Diffusive magnetohydrodynamic instabilities beyond the chandrasekhar theorem

We consider the stability of axially unbounded cylindrical flows that contain a toroidal magnetic background field with the same radial profile as their azimuthal velocity. For ideal fluids, Chandrasekhar had shown the stability of this configuration if the Alfven velocity of the field equals the velocity of the background flow, i.e., if the magnetic Mach number Mm = 1. We demonstrate that magnetized Taylor-Couette flows with such profiles become unstable against non-axisymmetric perturbations if at least one of the diffusivities is finite. We also find that for small magnetic Prandtl numbers Pm the lines of marginal instability scale with the Reynolds number and the Hartmann number.

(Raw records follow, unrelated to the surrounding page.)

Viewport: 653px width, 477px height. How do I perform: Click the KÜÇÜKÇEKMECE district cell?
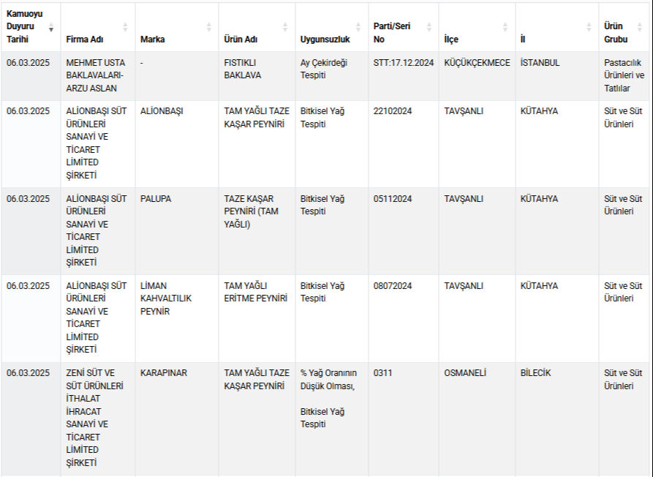pyautogui.click(x=477, y=63)
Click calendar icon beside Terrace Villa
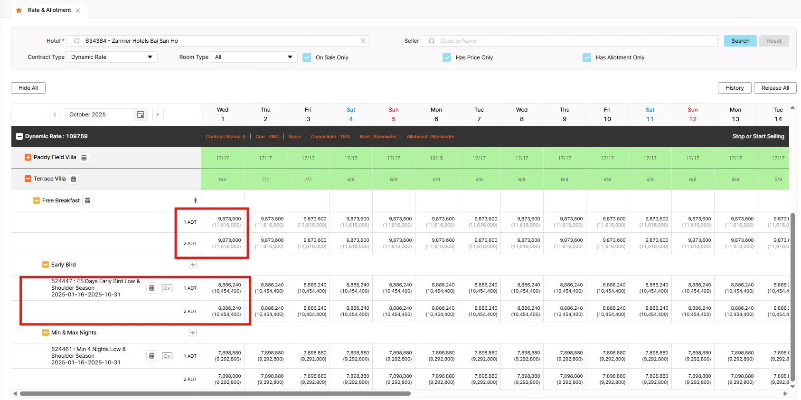Viewport: 801px width, 400px height. point(74,179)
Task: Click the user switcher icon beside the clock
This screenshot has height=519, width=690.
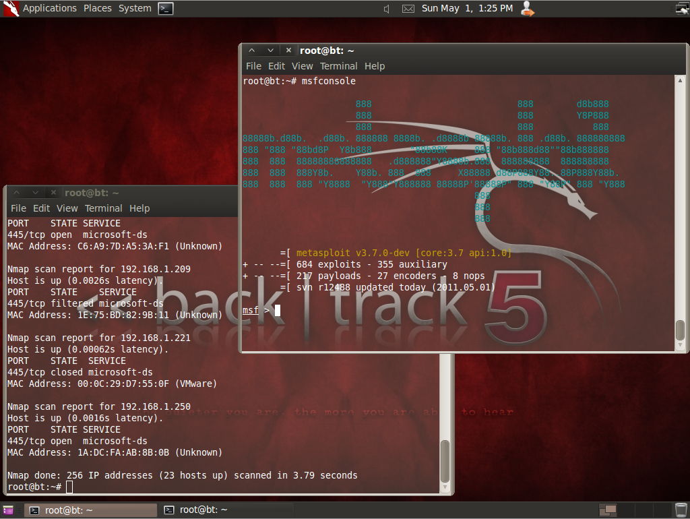Action: (x=526, y=9)
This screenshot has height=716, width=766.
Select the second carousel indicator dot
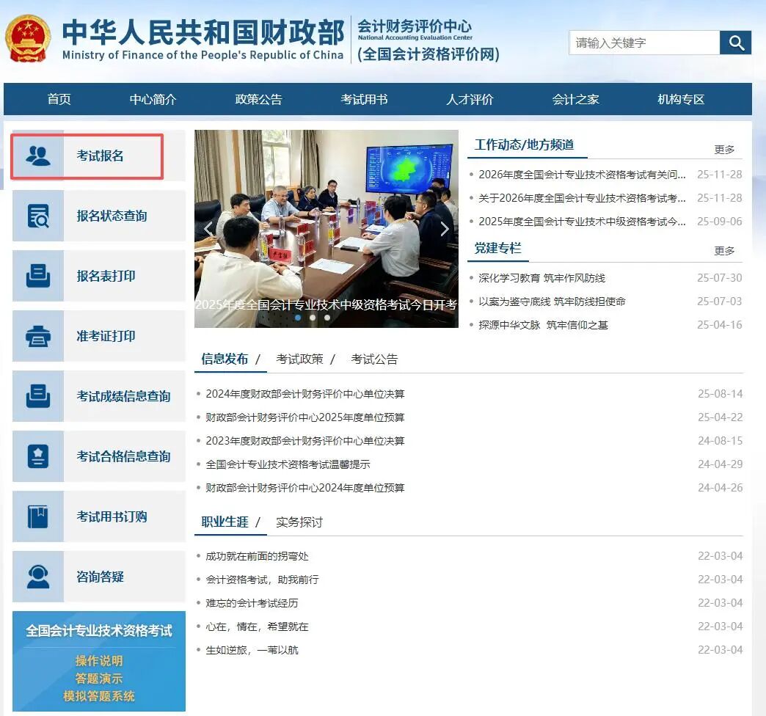[x=313, y=318]
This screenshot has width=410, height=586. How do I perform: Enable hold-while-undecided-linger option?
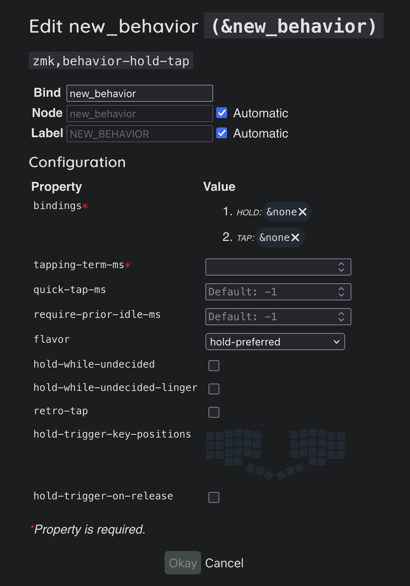pos(214,389)
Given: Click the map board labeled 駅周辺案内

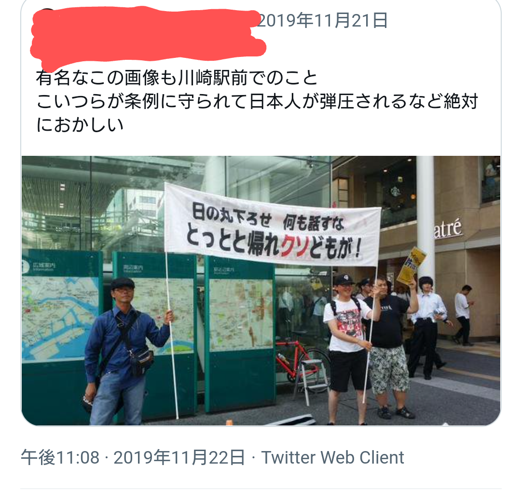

In the limit Pm → 0 the lines of marginal instability completely lie below the line for Mm = 1 and for Pm → ∞ they completely lie above this line. For any finite value of Pm, however, the lines of marginal instability cross the line Mm = 1, which separates slow from fast rotation. The minimum values of the field strength and the rotation rate that are needed for the instability (slightly) grow if the rotation law becomes flat. In this case, the electric current of the background field becomes so strong that the current-driven Tayler instability (which also exists without rotation) appears in the bifurcation map at low Hartmann numbers.